## start Page text
In this paper we study the in situ properties of the ECH wind and compare them with the solar wind associated with PCHs in the recent two solar minima in order to investigate the differences and similarities of the fast wind coming from the two different latitudes and their evolution during the solar cycles. This paper is organized as follows: in Section 2, we will introduce the criteria we used to identify the ECH and PCH wind; in Section 3, we show the comparison between the PCH wind and ECH wind based on the in situ observations of Ulysses and of the Advanced Composition Explorer (ACE) spacecraft; in Section 4, we relate these differences to the characteristics of their source regions as determined from high-resolution spectra; and in Section 5, we discuss our results. A summary is given in Section 6.

In this study, we use the data from SWICS (Solar Wind Ion Composition Spectrometer), SWOOPS (Solar Wind Observations over the Poles of the Sun), and VHM/FGM (Vector Helium Magnetometer & Fluxgate Magnetometer) on board Ulysses (Bame et al. 1992; Gloeckler et al. 1992; Balogh et al. 1992) and SWICS, SWEPAM (the Solar Wind Electron, Proton, and Alpha Monitor), and MAG (the Magnetic Field Experiment) on board ACE (Gloeckler et al. 1998; McComas et al. 1998; Smith et al. 1998) to analyze the dynamic, thermal, composition, and magnetic field properties of the PCH wind and the ECH wind, with a special focus on their differences during the solar minima in between cycles 22 and 23 and between cycles 23 and 24.

Many approaches have been developed to categorize the solar wind, with the proton speed and the solar wind composition being the two most popular identifiers used by the community (e.g., Zhao et al. 2009; Zurbuchen et al. 2002). The solar wind proton speed is a traditional signature to distinguish between fast and slow wind. However, recent studies show that there is some ambiguity in this method because the fast and slow winds identified by their proton speeds are not guaranteed to originate from different coronal source regions. For example, a subset of the slow solar wind (V < 600 km s⁻¹) observed by ACE around the ecliptic plane showed the typical variability, composition, and properties of coronal hole associated fast wind (Zhao et al. 2009), even if the velocity criterion identifies this particular stream as slow-speed wind.
## end Page text
_Direction_:
Carry on writing the passage about solar wind from coronal holes, starting after its last sentence.
## start Data listing
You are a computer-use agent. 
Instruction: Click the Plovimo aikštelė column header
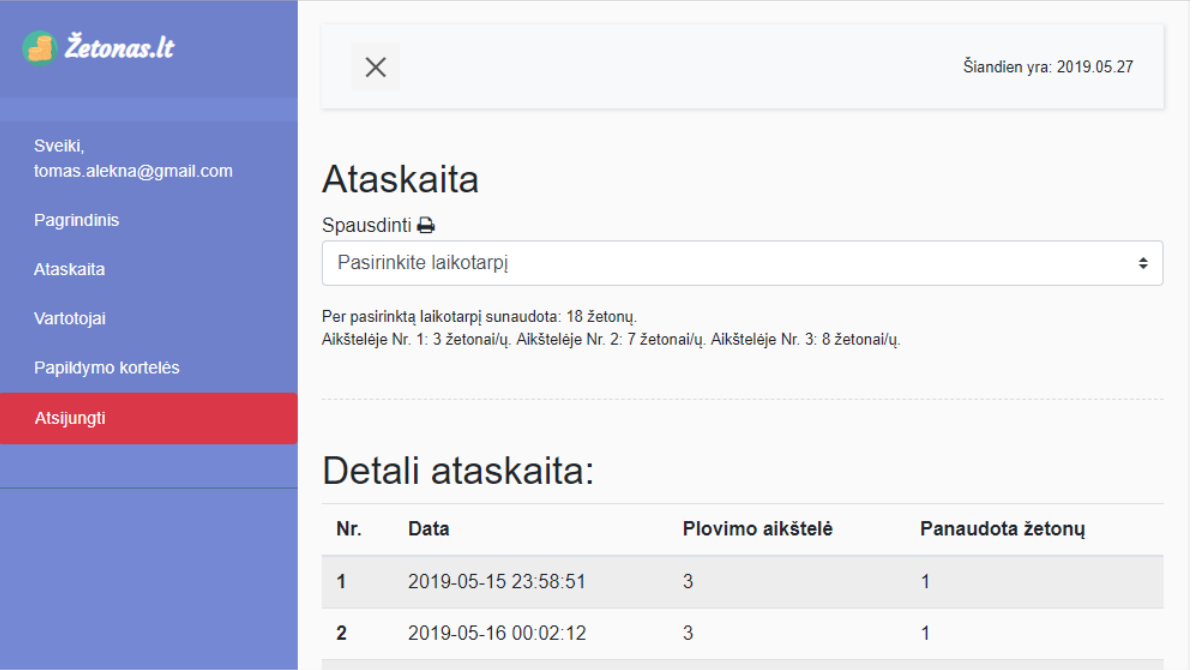click(757, 529)
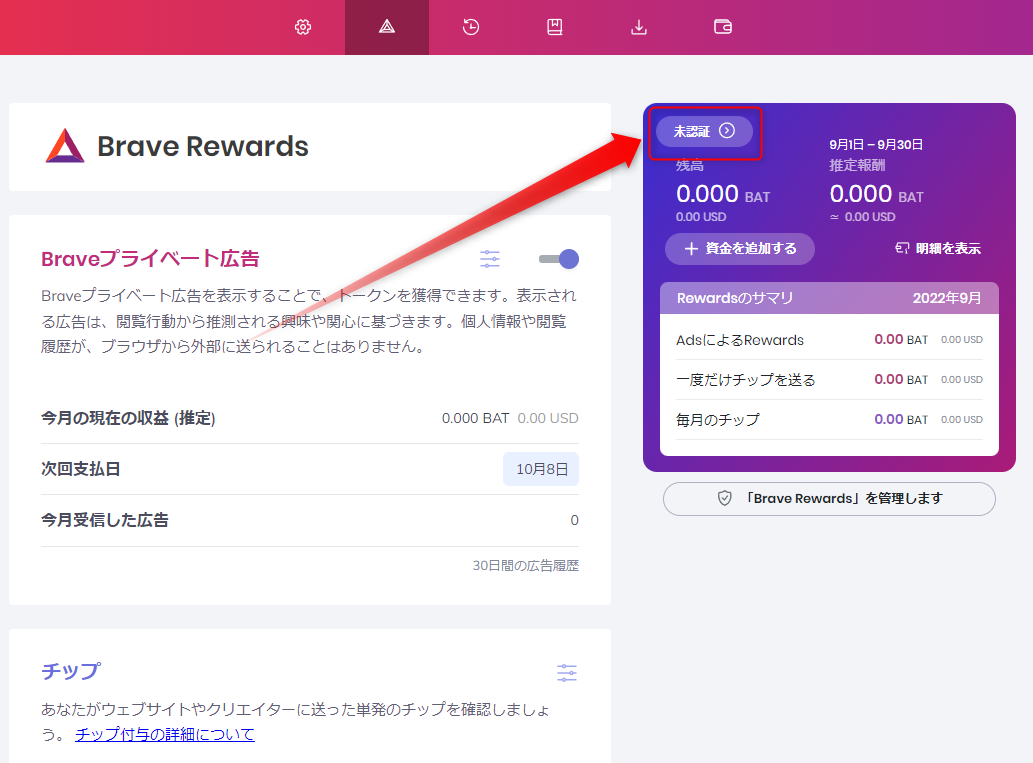Image resolution: width=1033 pixels, height=763 pixels.
Task: Open the Wallet tab icon
Action: (x=723, y=27)
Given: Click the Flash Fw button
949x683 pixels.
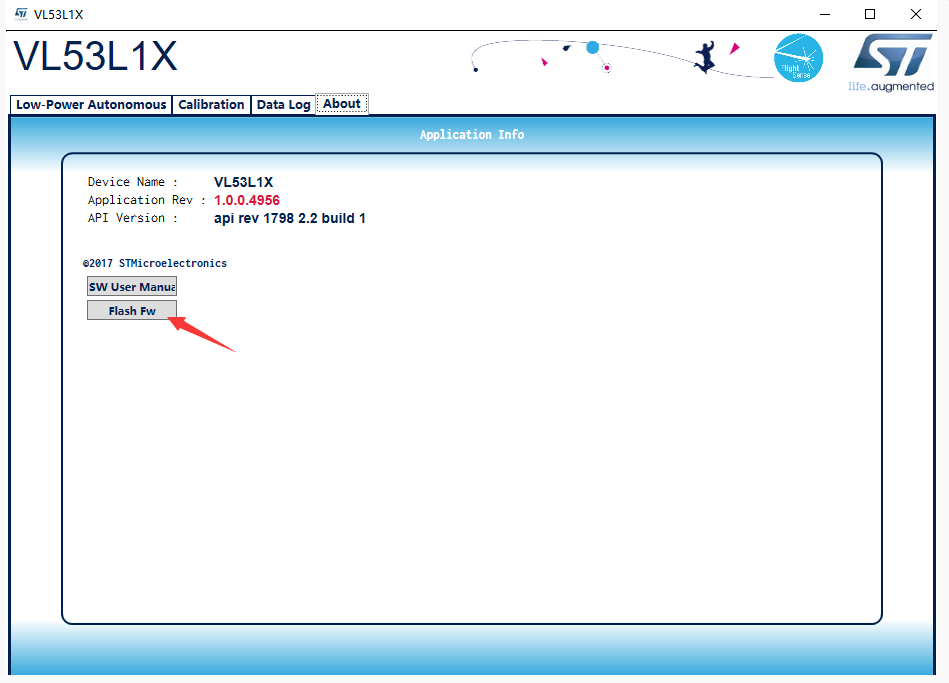Looking at the screenshot, I should point(132,310).
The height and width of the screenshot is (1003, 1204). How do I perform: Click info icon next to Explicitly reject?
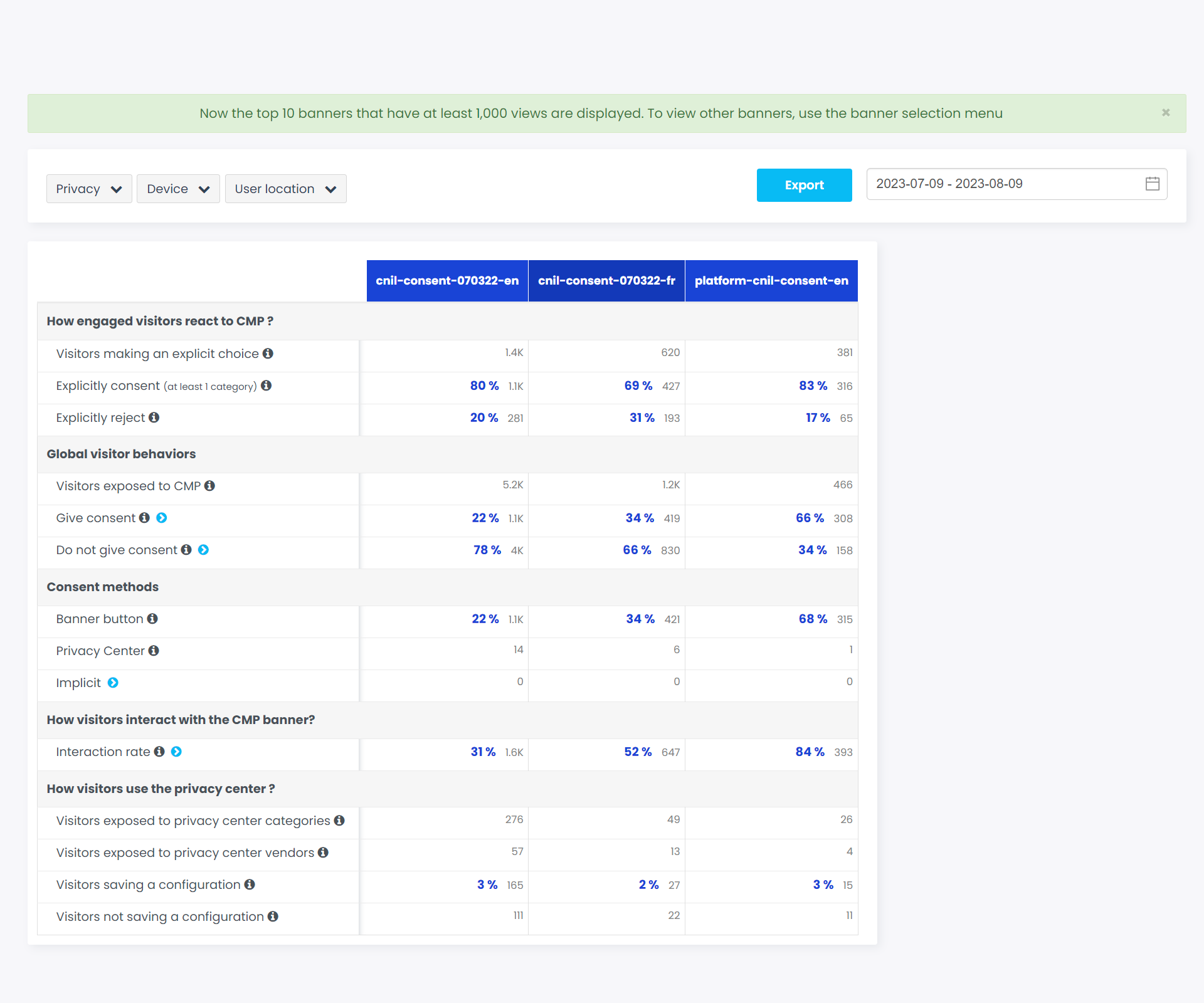point(154,417)
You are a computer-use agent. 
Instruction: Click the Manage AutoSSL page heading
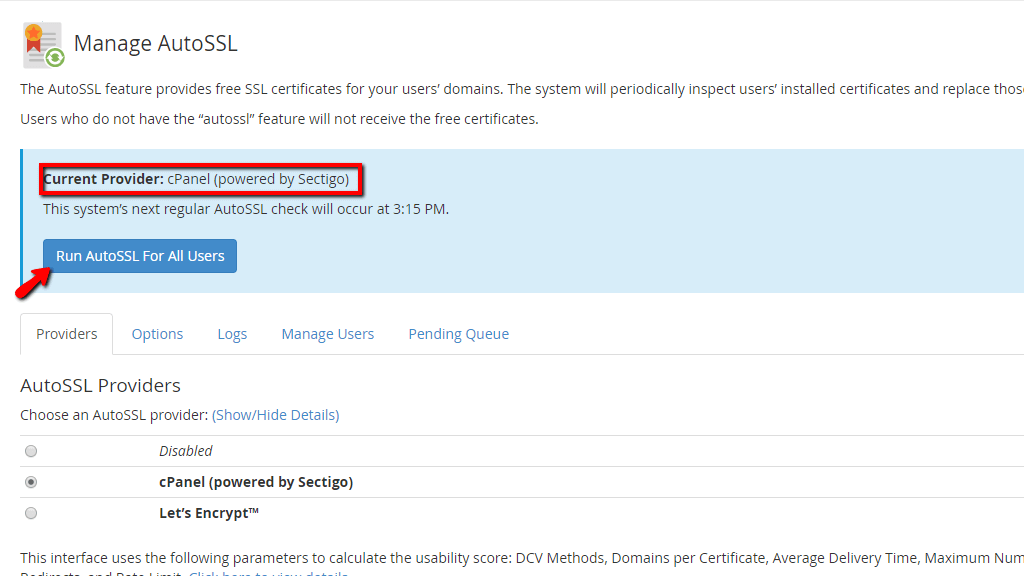click(155, 44)
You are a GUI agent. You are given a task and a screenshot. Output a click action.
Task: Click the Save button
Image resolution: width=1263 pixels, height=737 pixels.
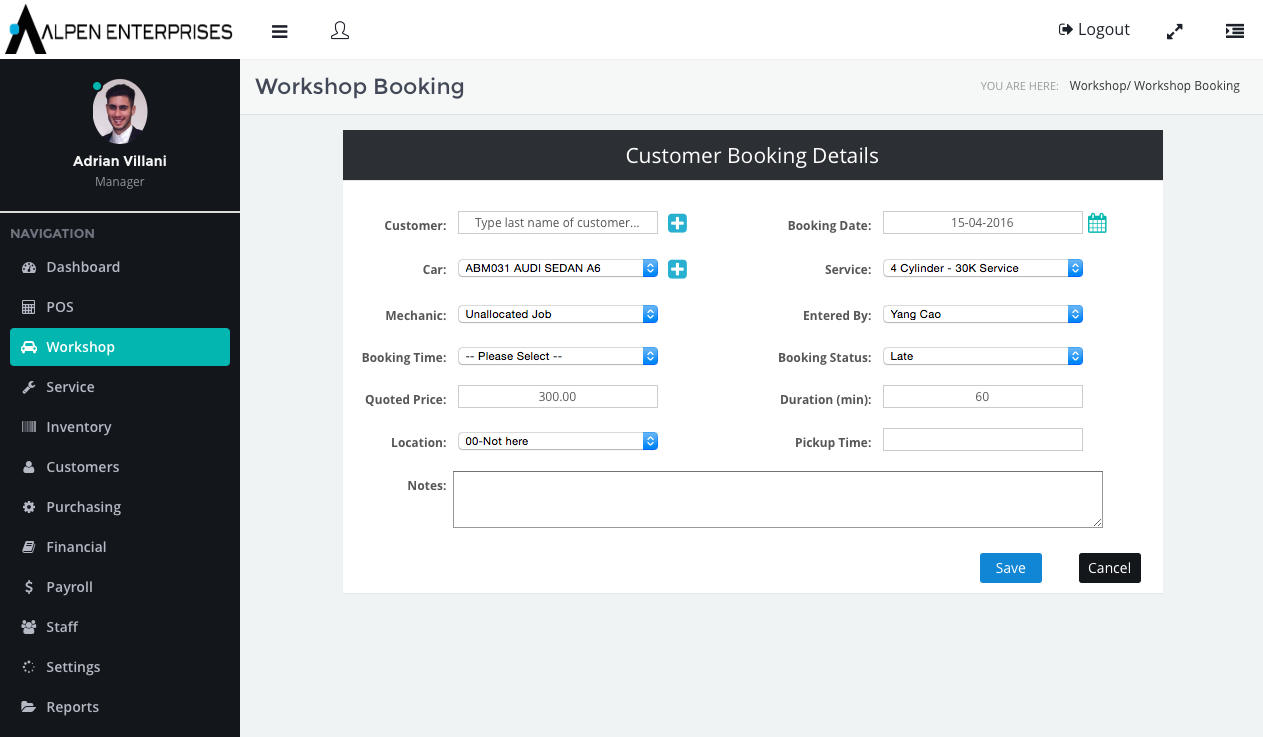[1010, 568]
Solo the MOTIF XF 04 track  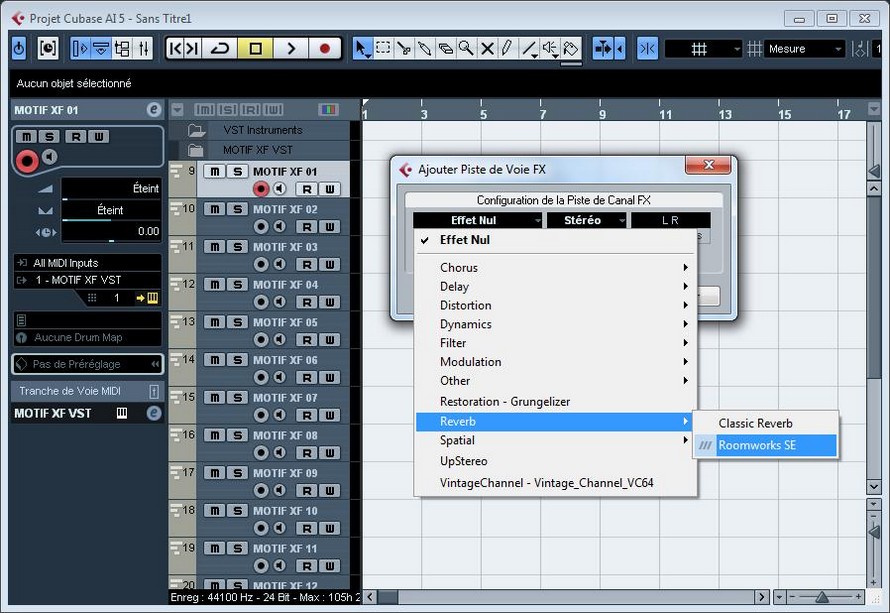[x=237, y=284]
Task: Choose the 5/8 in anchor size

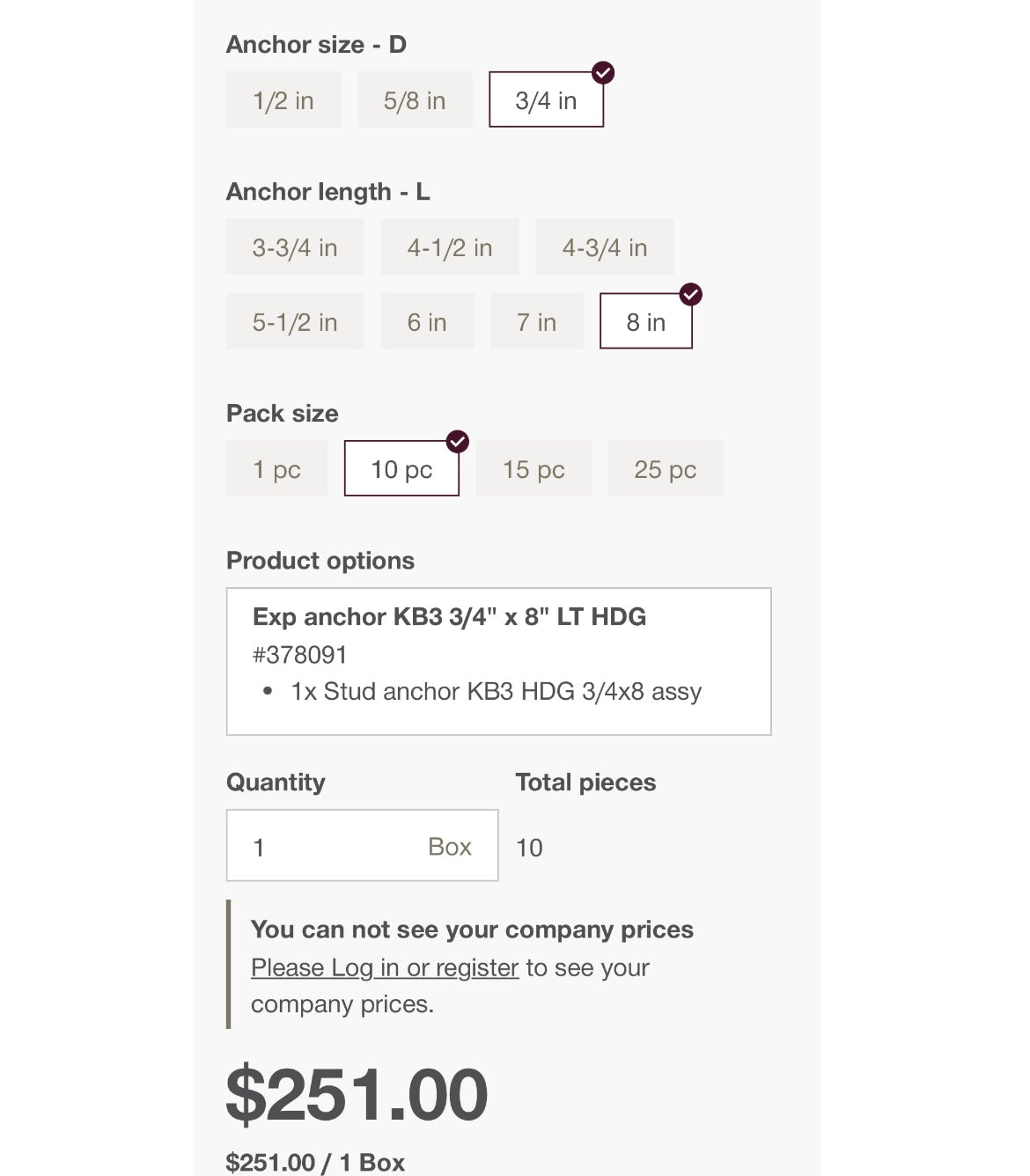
## end Data listing
_Response_:
Instead of exclusively using proton speed to differentiate solar wind types, we can also consider their charge state ratio. Since the solar wind ionic charge state composition measured by the SWICS instruments on board ACE and Ulysses freezes-in very close to the Sun, it can be used as an indicator of the electron temperature of the coronal source of the solar wind (Burgi & Geiss 1986; Zurbuchen et al. 2000; Hundhausen 1972) and therefore can provide an additional tool to differentiate the solar wind types by their different coronal origins (von Steiger et al. 2001; Zurbuchen et al. 2002; Zhao et al. 2009; Landi et al. 2012). However, there are open questions also for this approach. For example, Zhao & Fisk (2011) reports that the O^{7 +}/O^{6 +} charge state ratio observed by Ulysses/SWICS shows large variations over the solar cycles, and Lepri et al. (2013) shows that all charge state ratios observed by ACE/SWICS vary dramatically over solar cycle 23 from maximum to minimum, thus questioning the use of individual charge state ratios as fixed criteria to discriminate between fast and slow solar wind at all times during the solar cycle. Also, Zurbuchen et al. (2002) showed that the solar wind does not always present a bimodal phenomenon or that a clear boundary existed between fast and slow wind, especially at solar maximum, as far as proton speed and ionic composition are concerned.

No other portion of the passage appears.